There is also ongoing research into the genetic makeup of both the virus and the host. Scientists are researching how changes in a person’s genes may affect their response to HCV. A study published in the August 2009 online version of Nature indicated that there is a racial difference in response to the pegylated interferon-ribavirin combination based on gene variants inherited near the interferon gene, IL28B. The study found that 75% of East Asians experience a successful round of the combination therapy compared with 55% in Americans of European descent and 25% of African Americans. In the future, the development of a diagnostic test to screen the presence of genetic variants could predict which patients will respond well to the combination therapy. Others are trying to find genetic variations in the virus itself that may hold clues to new treatment options. In both of these areas, the studies are too new with too few results to have an immediate impact.

“A big area of research is noninvasive markers of fibrosis,” says Sherman. “We would like to identify ways to be able to stage the disease without performing a liver biopsy.”

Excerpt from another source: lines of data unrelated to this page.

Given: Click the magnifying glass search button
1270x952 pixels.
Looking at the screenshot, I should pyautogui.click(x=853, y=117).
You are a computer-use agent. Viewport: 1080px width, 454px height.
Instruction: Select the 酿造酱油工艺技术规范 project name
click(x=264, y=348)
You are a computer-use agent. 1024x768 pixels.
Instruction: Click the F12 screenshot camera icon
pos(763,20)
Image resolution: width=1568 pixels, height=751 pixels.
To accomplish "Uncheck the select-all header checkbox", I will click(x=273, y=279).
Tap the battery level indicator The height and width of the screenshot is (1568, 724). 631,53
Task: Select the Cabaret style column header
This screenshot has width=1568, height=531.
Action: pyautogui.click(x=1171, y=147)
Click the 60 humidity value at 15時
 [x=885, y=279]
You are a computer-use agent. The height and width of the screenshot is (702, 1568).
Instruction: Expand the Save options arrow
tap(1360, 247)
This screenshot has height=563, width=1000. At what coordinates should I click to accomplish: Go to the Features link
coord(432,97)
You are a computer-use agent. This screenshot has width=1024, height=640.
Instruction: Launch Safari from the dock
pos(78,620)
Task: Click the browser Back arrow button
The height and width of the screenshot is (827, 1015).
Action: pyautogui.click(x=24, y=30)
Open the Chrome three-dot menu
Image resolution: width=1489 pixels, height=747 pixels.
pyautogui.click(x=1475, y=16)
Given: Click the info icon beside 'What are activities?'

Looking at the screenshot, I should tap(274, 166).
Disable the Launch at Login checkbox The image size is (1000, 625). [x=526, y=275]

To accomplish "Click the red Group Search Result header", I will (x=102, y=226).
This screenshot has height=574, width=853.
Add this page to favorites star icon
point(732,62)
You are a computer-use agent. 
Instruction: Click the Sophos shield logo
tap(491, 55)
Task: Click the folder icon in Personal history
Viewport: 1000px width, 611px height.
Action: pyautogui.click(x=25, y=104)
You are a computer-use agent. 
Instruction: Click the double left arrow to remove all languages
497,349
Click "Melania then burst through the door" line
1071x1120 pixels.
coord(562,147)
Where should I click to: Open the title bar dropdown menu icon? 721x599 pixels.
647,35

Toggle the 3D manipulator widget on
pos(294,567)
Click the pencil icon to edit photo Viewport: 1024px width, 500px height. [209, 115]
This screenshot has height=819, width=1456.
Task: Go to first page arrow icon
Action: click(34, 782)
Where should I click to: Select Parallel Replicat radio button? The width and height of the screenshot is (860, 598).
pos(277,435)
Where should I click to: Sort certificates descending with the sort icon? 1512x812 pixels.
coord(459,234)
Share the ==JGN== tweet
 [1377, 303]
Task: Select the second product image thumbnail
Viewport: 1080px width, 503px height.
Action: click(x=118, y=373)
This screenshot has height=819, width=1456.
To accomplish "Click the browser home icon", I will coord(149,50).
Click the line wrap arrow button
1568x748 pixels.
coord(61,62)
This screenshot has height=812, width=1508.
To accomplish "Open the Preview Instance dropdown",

A noninvasive imaging method called elastography shows promise. In this procedure, sound waves are bounced off the liver, measuring how stiff it is, a trait of fibrosis. There are two types of elastography: ultrasound and magnetic resonance. Although ultrasound-based elastography is widely used in Europe, neither type has yet been approved for use in the U.S., says Sherman.

Other areas of interest include looking for chemicals in the blood that indicate fibrosis formation. However, the early results have not been consistent, potentially lessening their overall usefulness.

“We are on the verge of a revolution in treatments of hepatitis C with a large number of agents in the drug pipe line,” says Sherman. “This represents a significant area of hope for patients with hemophilia and hepatitis C.”